Rows of men in suits stand smiling and clapping as they watch Mulroney, who is flanked by two smiling men in suits. Each has an arm through Mulroney’s.
Le chef conservateur Brian Mulroney est ovationné par le premier ministre Pierre Elliott Trudeau alors qu’il est escorté vers la Chambre des communes le 12 septembre 1983. (LA PRESSE CANADIENNE/Andy Clark)

Du respect pour la fonction publique

En 1993, la dette du Canada s’élevait à 67 % du PIB, accaparant 35 % des recettes de l’État. Grâce à une révision des programmes, les dépenses ont été réduites, 55 000 emplois ont été supprimés et le déficit a été éliminé en 3 ans. Le Canada a bénéficié d’excédents annuels jusqu’en 2007-2008.

M. Mulroney n’a pas pris de décisions difficiles pour abolir certains programmes, comme l’a fait plus tard l’ancien ministre libéral des Finances Paul Martin, mais de hauts fonctionnaires affirment qu’il a changé l’opinion publique au sujet de la dette et des déficits.

Ils affirment également que M. Mulroney a apporté une affabilité, une civilité et un respect pour la fonction publique qui font défaut dans la politique divisée et très partisane d’aujourd’hui.

Cette semaine, le cercueil de M. Mulroney reposait en chapelle ardente à Ottawa, où le public pouvait lui rendre hommage. De là, il a été transféré à la basilique Saint-Patrick de Montréal pour une visite publique et des funérailles nationales samedi à la basilique Notre-Dame.

Le 23 octobre 1984, Brian Mulroney (à gauche) s’entretient avec Joe Clark, alors ministre des Affaires étrangères, avant le début d’une réunion du cabinet au lac Meech (Québec). (CP PICTURE ARCHIVE—Andy Clark)

« C’était un vrai premier ministre qui écoutait les conseils, relate Jim Mitchell, un ancien haut fonctionnaire du Bureau du Conseil privé. Il ne considérait pas que les bureaucrates étaient là pour saluer, mettre en œuvre ou administrer. Il pensait que la fonction publique avait pour mission de soutenir son gouvernement et il lui faisait confiance. »

Mais ce respect n’a pas été facile à obtenir au début.

Le commentaire symbolique de M. Mulroney sur les « lettres de licenciement et les espadrilles » illustre sa méfiance à l’égard des fonctionnaires et sa volonté de restreindre les dépenses. C’était le début d’une ère de dénigrement des bureaucrates, les fonctionnaires étant qualifiés de « gros bonnets » et Ottawa, de « ville grasse » (fat city).

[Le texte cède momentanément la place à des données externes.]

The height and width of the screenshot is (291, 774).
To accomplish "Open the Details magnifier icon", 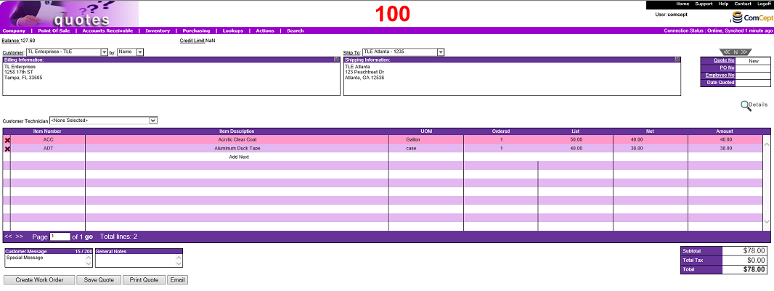I will (746, 105).
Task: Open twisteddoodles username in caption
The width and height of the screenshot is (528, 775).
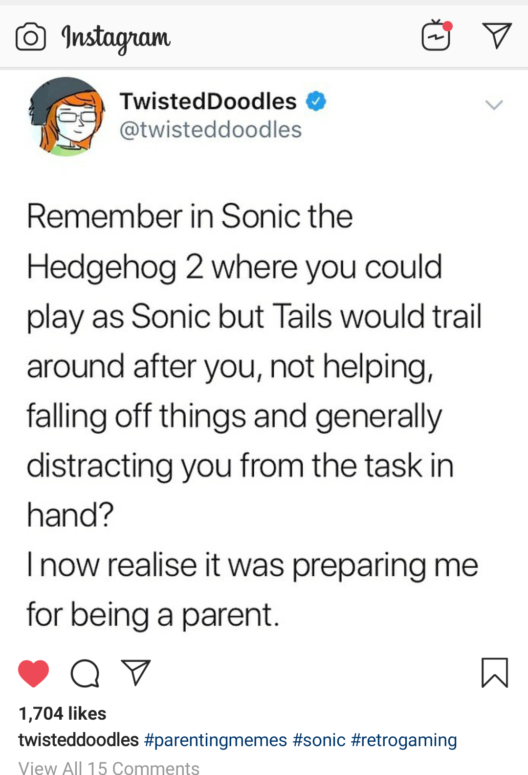Action: [79, 740]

« Nous n’allons pas nous laisser embobiner par une bande de fonctionnaires égocentriques et écervelés, habiles à manipuler les ministres comme des marionnettes », a déclaré M. Mulroney en 1983, alors qu’il briguait la direction du Parti progressiste-conservateur avant de remporter sa première majorité en 1984.

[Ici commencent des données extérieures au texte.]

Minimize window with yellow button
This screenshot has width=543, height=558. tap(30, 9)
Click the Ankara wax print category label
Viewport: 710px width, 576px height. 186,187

« Nous allons leur donner à chacun un budget et des ordres à respecter, une chose qu’ils n’ont jamais même imaginée et qu’ils n’ont encore jamais faite. Et s’ils n’y parviennent pas, ils recevront leur lettre de licenciement et une paire d’espadrilles », a-t-il ajouté.

Au début des années 1980, les finances du Canada étaient précaires, aux prises avec une récession, un taux d’emploi élevé et un déficit croissant après des années de dépenses déficitaires de la part des libéraux.

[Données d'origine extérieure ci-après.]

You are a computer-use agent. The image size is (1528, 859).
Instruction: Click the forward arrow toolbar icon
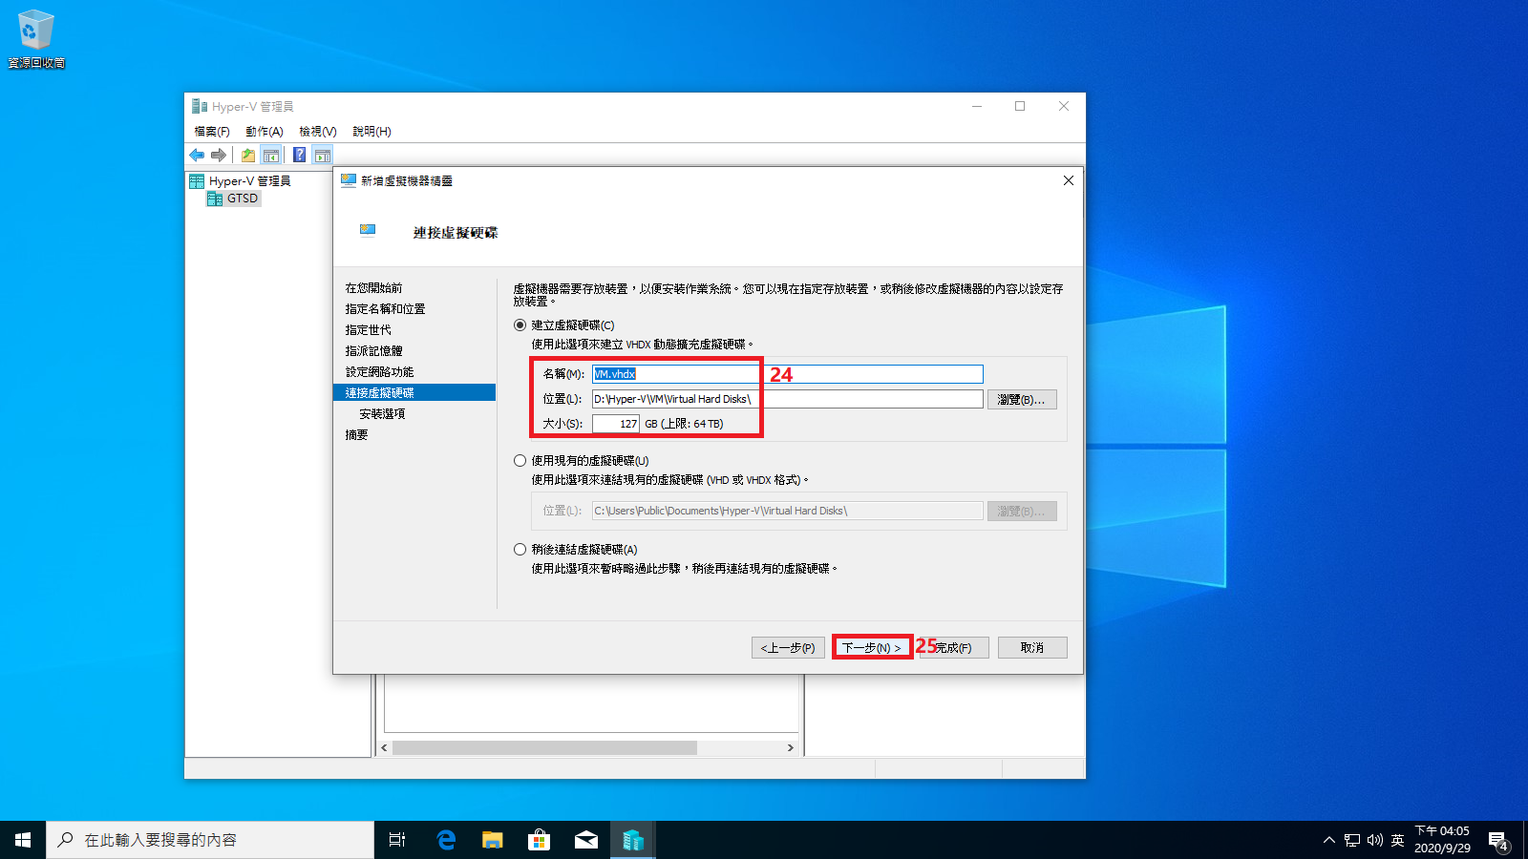point(219,155)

À San Antonio (Texas), le 7 octobre 1992, M. Mulroney (à l’extrême droite, à l’arrière) se tient aux côtés du président mexicain de l’époque, Carlos Salinas de Gortari (à gauche, à l’arrière), et du président américain de l’époque, George H. W. Bush. Au premier rang : leurs représentants commerciaux respectifs, Jaime Serra Puche, Carla Hills et Michael Wilson lors du paraphe de l’Accord de libre-échange nord-américain. (AP PHOTO/Pat Sullivan)

Le déficit a continué de croître

M. Mulroney est arrivé à l’époque où gérer l’administration publique comme s’il s’agissait d’une entreprise, faisait fureur, avec de grandes réformes en Nouvelle-Zélande, en Australie et au Royaume-Uni (M. Mulroney s’est engagé dans la même voie pour moderniser le service public, mais pas avec la même rapidité et la même intensité).

Il a procédé à des réformes économiques majeures, notamment sur le libre-échange, la taxe sur les produits et services (TPS), la privatisation des sociétés d’État, la réduction de la réglementation pour les entreprises et des tentatives infructueuses pour équilibrer le budget.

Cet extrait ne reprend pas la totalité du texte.